- **Task input**:
———
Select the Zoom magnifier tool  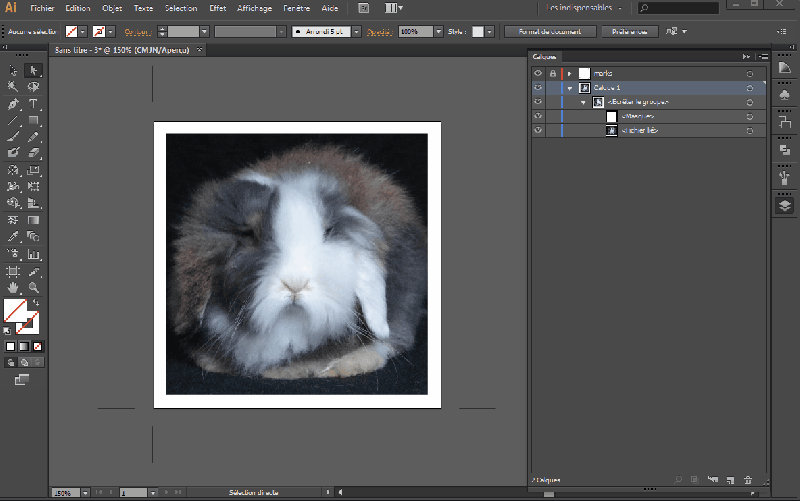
———
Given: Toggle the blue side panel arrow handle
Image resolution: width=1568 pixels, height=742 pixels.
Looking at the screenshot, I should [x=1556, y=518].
———
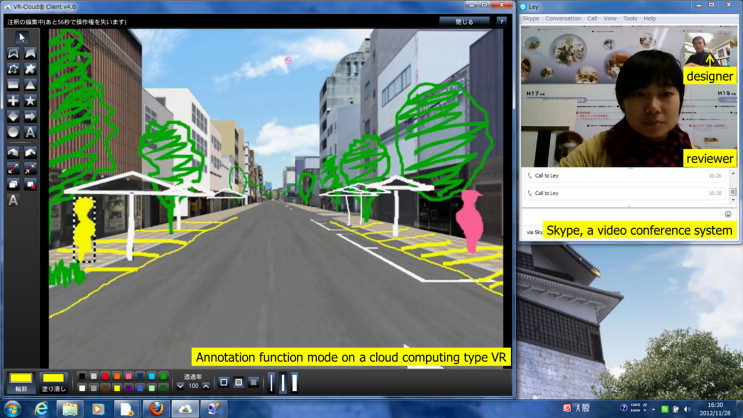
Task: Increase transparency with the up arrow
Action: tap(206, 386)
———
- **Exercise objective**: Please recast the lines from the one with "Given: Toggle the" up to and including the one with "Looking at the" as a Markdown table with two columns, Row and Line, numbering each row and leaving out blank lines.

- **Problem solution**:
| Row | Line |
|---|---|
| 1 | Given: Toggle the blue side panel arrow handle |
| 2 | Image resolution: width=1568 pixels, height=742 pixels. |
| 3 | Looking at the screenshot, I should [x=1556, y=518]. |